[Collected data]
-- Opening Marker --

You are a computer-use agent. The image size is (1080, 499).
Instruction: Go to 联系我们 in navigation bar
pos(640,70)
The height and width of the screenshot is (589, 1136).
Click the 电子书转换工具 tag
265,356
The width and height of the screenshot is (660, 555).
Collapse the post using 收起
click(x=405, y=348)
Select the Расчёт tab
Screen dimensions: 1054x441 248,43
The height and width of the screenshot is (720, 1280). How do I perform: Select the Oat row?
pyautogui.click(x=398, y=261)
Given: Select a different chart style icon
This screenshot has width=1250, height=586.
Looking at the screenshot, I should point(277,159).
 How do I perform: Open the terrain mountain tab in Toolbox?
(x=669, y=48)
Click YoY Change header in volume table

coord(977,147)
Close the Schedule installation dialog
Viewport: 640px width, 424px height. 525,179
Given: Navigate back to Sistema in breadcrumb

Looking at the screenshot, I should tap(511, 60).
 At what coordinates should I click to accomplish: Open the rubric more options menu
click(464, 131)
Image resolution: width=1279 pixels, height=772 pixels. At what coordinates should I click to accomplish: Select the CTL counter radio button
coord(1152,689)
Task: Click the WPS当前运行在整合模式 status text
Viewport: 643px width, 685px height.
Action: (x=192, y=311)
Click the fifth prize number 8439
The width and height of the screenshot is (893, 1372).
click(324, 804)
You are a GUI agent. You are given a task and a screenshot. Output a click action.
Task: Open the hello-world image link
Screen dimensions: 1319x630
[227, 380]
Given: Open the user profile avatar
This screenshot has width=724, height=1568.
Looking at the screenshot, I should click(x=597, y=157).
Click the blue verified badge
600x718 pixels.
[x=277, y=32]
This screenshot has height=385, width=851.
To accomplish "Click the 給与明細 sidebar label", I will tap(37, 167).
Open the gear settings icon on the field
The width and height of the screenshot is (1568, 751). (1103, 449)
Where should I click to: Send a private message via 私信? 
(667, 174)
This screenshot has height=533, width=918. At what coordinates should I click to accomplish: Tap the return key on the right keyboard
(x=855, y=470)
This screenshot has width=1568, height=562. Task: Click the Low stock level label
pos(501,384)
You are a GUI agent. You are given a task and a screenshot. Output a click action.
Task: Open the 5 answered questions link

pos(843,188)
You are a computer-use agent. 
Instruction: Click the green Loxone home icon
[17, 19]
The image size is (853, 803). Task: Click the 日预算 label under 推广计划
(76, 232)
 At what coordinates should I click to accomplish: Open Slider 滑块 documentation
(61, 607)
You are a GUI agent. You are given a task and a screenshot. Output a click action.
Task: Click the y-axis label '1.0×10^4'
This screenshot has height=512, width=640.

-- Closing Marker --

• What you will do:
Could you reproduce, exactly, every line above from the line with "Click the 电子书转换工具 tag" to the line with "Given: Select a different chart style icon", and no other line? Both ends count.

• Expected output:
Click the 电子书转换工具 tag
265,356
The width and height of the screenshot is (660, 555).
Collapse the post using 收起
click(x=405, y=348)
Select the Расчёт tab
Screen dimensions: 1054x441 248,43
The height and width of the screenshot is (720, 1280). How do I perform: Select the Oat row?
pyautogui.click(x=398, y=261)
Given: Select a different chart style icon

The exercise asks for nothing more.